The central bank's reluctance to cut stems from sticky wage growth and the persistent nature of services inflation. Unlike the Fed, which has signaled a willingness to pivot as labor markets soften, the BoE faces a unique challenge in the form of labor shortages and structural wage demands that keep core pressures elevated.

  • Services Inflation: Remains significantly above the 2% target, forcing the Monetary Policy Committee to maintain high rates.
  • Wage Growth: Continues to outpace productivity, complicating the path toward terminal rate normalization.
  • GDP Outlook: Stagnation in growth figures provides little incentive for a sharp reversal in policy.

Market Implications for Sterling Traders

Traders should anticipate a period of lower volatility in the front end of the Gilt curve if the market accepts this "higher for longer" narrative. However, this creates a divergence risk if the UK economy slips into a deeper recession than the BoE currently anticipates. Investors should monitor the forex market analysis for signs of a carry trade unwinding if the yield differential between the UK and the US begins to compress unexpectedly.

"The Bank of England is unlikely to be in a rush to cut rates further, with the current data set pointing toward a sustained plateau well into the next two years."

What to Watch

  1. Labor Market Reports: Any softening in wage prints will be the first signal that the BoE might reconsider its 2026 timeline.
  2. CPI Releases: Watch the deviation between headline and core services figures as the primary gauge for MPC voting behavior.
  3. Gilt Yields: A sustained move in 2-year yields will confirm whether bond markets are pricing in this long-term hold or betting against the BoE's guidance.

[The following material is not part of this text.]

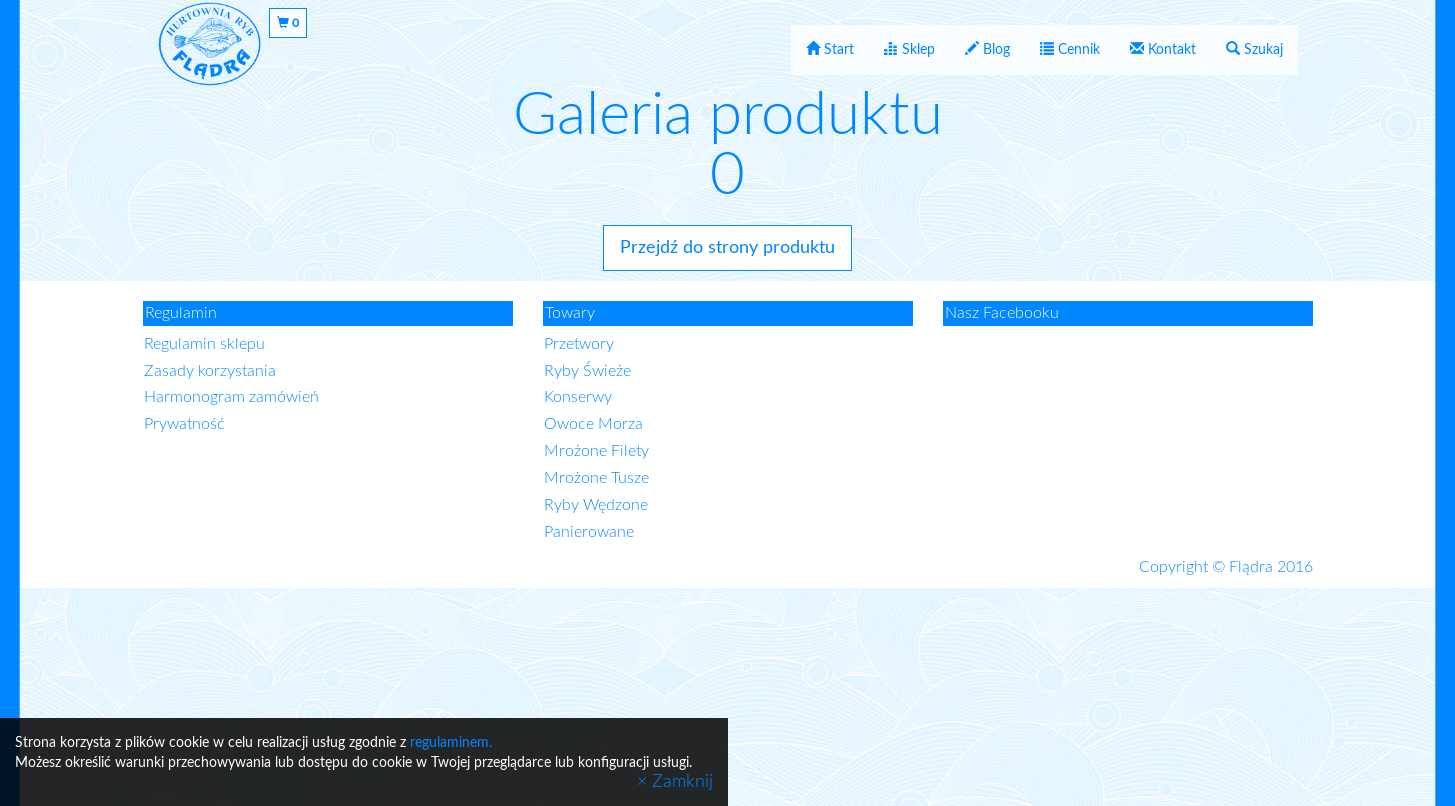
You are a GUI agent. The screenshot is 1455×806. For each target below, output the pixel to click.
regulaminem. (451, 743)
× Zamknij (675, 782)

Expect the Bank of England to favor caution over speed, effectively locking the UK into a stagnant rate environment for the foreseeable future.

How this story was producedLast reviewed Apr 16, 2026

AI-drafted from named primary sources (exchange feeds, SEC filings, named news wires) and reviewed against AlphaScala editorial standards. Every price, earnings figure, and quote traces to a specific source.